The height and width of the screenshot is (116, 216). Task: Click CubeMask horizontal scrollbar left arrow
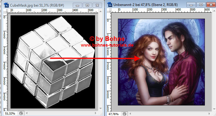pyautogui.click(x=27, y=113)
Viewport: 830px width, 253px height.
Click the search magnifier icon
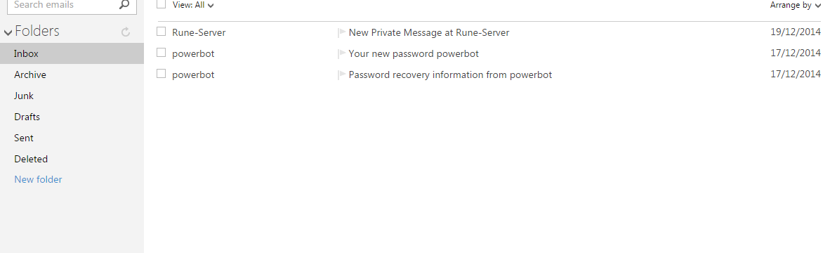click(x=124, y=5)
----
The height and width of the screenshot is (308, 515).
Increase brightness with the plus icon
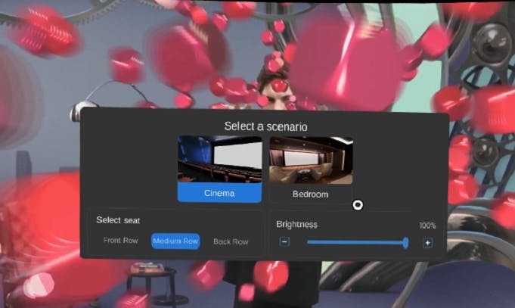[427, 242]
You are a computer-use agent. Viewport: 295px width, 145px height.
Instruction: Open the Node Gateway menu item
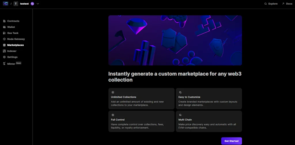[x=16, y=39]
----
Task
Please count the lines above containing "Viewport"; number only.

Result of the exercise
2